Conditions on the British Virgin Islands’ St Francis Drake Channel further improved today; still shifty, thanks to the islands to weather and the tropical clouds overhead, but with more wind – ranging from 9-13 knots. The race course was moved so that the start area was directly off Tortola’s capital Road Town. Racing also started an hour earlier, at 1100, to make best of the available breeze.
After a lacklustre start to her regatta, the 2024 44Cup leader, Vladimir Prosikhin’s Team Nika, countered strongly today elevating her from an uncharacteristic seventh place at the end of play yesterday to fourth at this half-way stage of the 44Cup Nanny Cay. Team Nika posted a solid 2-2-2 scoreline today, making her – in contrast to yesterday - by far the top-scoring boat.
“We didn’t do anything special - with these conditions, a lot of things depend on luck,” commented Prosikhin. “We struggled with two starts - the starts were quite difficult, but we did a good job and after that we were free so Nic [Asher – tactician] could choose the right sides and the shifts. It was still very shifty and puffy, but somehow we held on and it was good.”
As to the fabulous Caribbean venue in which the 2024 44Cup is concluding, Prosikhin added: “I was expected it to be J2 conditions [ie stronger trade winds], but the landscape, the water at 29°C, the Caribbean…it is fantastic.”
Tactician Nic Asher agreed they hadn’t done much different compared to yesterday, despite achieving very much better results. “Hopefully we got the worst out of the way - we had one bad start and we didn’t do a good job really catching up,” he mused over their performance yesterday. Of today he added: “In the second race we had a massively rightly off the start line – in fact it was a bit whacky that race, but solid enough. In the last one we had a funny start with Ceeref in the middle of the line. We tried to come up and they tried to come up with us, so we were both then late for the start. We tried to push them back a little bit and get free and we did a nice job of carving our way back through.
“Today ‘freedom to take the shifts’ was key - that was the biggest different. The shifts were fairly big – you’d think you understood them and their oscillation, but then it’d do something quite whacky.”
Today, there were two new winners. In the first race Christian Zuerrer’s Black Star Sailing Team prevailed. Tactician Cameron Dunn explained: “There was a hole at the committee boat - we went right a little way, but then we hooked into a big rightie and crossed everybody and just carried that all the way to the left layline where we had better pressure than the rest of the fleet and got back across with a little lead. It wasn’t straightforward after that because we had a big split on the second beat - us and Nika went hard left and Artemis and the rest of the fleet went hard right, but we came back the same. Today the shifts were up to 30° - it was very dynamic.”

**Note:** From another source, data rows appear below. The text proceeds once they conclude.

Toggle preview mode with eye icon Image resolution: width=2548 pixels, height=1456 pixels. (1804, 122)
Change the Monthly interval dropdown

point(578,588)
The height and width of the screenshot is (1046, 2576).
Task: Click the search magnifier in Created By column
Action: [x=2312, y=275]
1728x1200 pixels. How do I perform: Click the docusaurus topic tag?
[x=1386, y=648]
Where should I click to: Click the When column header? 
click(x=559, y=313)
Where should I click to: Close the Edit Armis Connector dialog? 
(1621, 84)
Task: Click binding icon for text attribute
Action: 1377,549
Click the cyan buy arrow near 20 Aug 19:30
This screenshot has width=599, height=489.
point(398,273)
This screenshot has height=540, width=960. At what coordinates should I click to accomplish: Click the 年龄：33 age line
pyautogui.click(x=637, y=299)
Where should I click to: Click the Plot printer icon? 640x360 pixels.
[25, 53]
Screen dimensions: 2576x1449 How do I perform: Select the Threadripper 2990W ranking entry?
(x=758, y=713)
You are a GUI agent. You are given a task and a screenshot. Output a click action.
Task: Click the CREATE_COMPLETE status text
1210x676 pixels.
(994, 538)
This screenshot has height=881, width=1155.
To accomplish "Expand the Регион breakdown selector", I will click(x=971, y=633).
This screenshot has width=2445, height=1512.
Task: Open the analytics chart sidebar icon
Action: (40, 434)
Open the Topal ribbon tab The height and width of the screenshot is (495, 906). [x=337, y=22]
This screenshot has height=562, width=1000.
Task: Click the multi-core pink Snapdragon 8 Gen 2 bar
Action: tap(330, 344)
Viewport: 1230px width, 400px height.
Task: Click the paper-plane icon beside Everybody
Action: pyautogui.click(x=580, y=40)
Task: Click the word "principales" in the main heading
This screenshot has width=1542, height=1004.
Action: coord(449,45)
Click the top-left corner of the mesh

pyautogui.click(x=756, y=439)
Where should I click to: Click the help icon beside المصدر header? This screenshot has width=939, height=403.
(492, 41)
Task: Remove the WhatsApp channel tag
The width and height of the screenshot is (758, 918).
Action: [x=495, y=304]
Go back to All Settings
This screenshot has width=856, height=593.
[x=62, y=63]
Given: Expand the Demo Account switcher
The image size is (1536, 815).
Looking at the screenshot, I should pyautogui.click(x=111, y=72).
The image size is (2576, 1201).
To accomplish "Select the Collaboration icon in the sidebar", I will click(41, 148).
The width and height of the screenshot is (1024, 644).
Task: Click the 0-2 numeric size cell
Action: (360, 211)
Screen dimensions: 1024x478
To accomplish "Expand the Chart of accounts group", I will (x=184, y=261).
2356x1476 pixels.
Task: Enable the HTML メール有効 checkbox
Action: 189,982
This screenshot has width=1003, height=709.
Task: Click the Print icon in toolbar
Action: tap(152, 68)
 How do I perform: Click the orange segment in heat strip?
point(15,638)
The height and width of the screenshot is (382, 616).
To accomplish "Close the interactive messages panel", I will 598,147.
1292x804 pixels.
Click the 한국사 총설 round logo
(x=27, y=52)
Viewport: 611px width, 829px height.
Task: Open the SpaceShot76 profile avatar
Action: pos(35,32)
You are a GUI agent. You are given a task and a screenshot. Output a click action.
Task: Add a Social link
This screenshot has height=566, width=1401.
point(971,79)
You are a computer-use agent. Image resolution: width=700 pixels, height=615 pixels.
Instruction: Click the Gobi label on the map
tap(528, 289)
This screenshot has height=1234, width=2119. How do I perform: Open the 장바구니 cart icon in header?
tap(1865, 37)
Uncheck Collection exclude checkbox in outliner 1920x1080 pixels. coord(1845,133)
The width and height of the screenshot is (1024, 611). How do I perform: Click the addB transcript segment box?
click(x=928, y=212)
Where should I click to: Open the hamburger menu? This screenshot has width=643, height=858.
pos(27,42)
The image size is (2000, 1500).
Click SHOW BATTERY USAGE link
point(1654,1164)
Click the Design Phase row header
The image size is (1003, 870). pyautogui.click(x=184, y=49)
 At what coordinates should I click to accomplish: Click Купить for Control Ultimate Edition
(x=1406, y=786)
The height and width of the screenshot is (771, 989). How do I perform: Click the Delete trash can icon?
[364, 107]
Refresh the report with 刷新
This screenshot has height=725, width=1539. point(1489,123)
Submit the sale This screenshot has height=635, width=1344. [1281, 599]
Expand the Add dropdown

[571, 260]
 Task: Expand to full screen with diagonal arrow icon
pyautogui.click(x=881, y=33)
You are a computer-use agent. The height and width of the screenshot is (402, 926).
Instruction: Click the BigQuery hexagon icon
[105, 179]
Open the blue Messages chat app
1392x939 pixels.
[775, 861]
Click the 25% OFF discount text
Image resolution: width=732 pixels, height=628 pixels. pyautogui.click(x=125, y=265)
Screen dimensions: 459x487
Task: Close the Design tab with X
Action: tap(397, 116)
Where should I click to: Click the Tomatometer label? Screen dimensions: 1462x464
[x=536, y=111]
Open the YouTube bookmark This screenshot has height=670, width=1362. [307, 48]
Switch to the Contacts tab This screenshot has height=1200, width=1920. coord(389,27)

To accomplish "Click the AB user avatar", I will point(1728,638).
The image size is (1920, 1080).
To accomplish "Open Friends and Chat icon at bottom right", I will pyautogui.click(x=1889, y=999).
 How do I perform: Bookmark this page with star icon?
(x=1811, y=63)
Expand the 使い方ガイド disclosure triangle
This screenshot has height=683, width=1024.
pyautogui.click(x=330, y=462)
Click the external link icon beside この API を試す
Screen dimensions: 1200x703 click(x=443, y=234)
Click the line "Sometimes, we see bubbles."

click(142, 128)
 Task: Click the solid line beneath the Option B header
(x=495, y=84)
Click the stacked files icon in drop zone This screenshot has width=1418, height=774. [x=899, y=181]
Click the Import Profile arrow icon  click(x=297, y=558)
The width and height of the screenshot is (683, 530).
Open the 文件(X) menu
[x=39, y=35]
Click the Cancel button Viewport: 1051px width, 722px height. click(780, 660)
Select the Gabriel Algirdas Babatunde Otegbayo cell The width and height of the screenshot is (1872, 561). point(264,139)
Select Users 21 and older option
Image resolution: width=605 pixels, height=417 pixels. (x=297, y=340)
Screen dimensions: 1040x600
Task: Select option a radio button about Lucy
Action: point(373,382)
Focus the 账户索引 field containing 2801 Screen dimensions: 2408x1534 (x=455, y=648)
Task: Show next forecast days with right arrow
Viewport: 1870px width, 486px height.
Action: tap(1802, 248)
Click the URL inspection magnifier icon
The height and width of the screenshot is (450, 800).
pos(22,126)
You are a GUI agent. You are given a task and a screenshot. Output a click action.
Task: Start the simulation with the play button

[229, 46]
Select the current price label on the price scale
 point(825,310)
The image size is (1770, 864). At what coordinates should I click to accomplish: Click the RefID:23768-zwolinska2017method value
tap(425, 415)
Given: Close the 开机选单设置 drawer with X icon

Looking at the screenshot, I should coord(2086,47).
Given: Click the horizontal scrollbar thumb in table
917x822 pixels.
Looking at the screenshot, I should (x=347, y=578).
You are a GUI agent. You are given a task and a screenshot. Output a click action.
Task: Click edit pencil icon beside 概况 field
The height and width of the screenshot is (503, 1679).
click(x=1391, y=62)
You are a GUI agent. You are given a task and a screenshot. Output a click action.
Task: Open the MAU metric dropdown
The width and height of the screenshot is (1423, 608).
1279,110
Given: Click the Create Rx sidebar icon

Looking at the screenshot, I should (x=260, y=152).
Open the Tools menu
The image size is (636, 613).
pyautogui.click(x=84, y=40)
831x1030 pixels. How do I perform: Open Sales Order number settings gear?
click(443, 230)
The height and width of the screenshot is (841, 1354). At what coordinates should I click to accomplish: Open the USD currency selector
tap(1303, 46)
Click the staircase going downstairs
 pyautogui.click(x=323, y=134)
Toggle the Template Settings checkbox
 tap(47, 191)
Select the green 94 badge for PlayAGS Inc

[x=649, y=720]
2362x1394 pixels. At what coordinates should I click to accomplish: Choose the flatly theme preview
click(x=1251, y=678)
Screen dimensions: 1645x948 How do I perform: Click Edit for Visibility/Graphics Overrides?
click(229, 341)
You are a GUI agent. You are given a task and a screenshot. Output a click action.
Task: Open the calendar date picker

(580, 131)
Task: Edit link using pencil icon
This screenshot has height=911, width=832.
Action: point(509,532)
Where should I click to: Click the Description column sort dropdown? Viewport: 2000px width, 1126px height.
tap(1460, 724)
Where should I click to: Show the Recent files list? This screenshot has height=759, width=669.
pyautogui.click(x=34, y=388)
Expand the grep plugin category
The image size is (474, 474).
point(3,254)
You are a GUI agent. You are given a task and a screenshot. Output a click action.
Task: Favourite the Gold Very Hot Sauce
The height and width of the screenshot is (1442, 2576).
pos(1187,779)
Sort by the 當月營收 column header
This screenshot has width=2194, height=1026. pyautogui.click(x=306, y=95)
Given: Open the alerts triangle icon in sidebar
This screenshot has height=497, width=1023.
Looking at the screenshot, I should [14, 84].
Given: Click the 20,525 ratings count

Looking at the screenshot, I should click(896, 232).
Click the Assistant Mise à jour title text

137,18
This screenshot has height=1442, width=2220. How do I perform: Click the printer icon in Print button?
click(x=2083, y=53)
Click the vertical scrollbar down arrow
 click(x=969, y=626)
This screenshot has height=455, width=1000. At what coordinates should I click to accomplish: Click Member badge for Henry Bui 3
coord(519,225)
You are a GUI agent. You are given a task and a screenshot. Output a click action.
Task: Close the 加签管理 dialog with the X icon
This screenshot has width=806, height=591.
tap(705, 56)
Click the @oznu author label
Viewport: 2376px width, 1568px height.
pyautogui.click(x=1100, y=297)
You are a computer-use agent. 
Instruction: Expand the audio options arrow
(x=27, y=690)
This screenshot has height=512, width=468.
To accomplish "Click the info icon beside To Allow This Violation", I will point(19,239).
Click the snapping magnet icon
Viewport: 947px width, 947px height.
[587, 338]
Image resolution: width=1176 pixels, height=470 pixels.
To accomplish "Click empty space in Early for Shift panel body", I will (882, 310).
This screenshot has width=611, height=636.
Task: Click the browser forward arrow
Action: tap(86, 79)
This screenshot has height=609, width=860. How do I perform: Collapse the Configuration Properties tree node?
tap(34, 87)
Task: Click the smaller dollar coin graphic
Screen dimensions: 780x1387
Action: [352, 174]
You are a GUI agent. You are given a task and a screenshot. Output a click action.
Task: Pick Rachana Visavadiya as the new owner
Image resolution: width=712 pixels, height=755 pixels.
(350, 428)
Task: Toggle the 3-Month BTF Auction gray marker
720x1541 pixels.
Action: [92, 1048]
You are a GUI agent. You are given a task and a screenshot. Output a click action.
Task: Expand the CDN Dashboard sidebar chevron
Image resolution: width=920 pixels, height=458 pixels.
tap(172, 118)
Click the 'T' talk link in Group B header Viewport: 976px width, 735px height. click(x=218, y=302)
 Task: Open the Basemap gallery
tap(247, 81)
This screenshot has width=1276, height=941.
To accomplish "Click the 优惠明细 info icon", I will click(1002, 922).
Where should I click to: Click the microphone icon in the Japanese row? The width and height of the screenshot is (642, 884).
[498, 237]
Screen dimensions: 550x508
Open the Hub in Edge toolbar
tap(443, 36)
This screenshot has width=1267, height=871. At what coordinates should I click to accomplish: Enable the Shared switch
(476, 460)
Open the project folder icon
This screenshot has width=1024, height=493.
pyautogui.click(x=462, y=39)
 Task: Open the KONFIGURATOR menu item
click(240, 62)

The second race saw John Bassadone steer his light blue-hulled Peninsula Racing to victory. Like Team Aqua, Peninsula Racing was a brand new RC44 this year and the team, led by tactician Vasco Vascotto, is slowly working her up. “There are a few things that are not quite working as they should, but that is just part and parcel of it being a new boat. We are getting there,” commented Bassadone.
In the race Peninsula Racing won, Team Nika had a solid lead coming into the top mark which she held to the leeward gate however Bassadone’s team enjoyed a nice lift that allowed them to cross Team Nika coming into the top mark. There was some close match racing on the last run and despite at one point Vascotto sticking to his guns, allowed Team Nika to separate but Prosikhin’s team was unable gain any leverage from this and Peninsula Racing crossed the line to score her first bullet of the regatta.
In fact Bassadone was almost more satisfied with today’s first race in which they finished sixth: “We were dead last at the first mark. It shows that there are some shifts out there where you can make a difference. Nothing is over!”
Once again the Pietro Loro Piana-steered Aleph Racing of Hugues Lepic won the last race (as she did yesterday). This she managed pretty much out of the blocks, heading out to the left after the start and defending well thereafter.
However the most impressive performance so far has been the ever consistent Artemis Racing. So far Torbjörn Törnqvist’s team has not won a race here, but neither have they scored worse than a fourth – superb consistency shown by ace tactician Hamish Pepper, main sheet trimmer Iain Percy and the team.
However as Cameron Dunn points out: “There are still six tricky races to go!”
Racing will once again start at 1100 Atlantic Standard Time (UTC -4).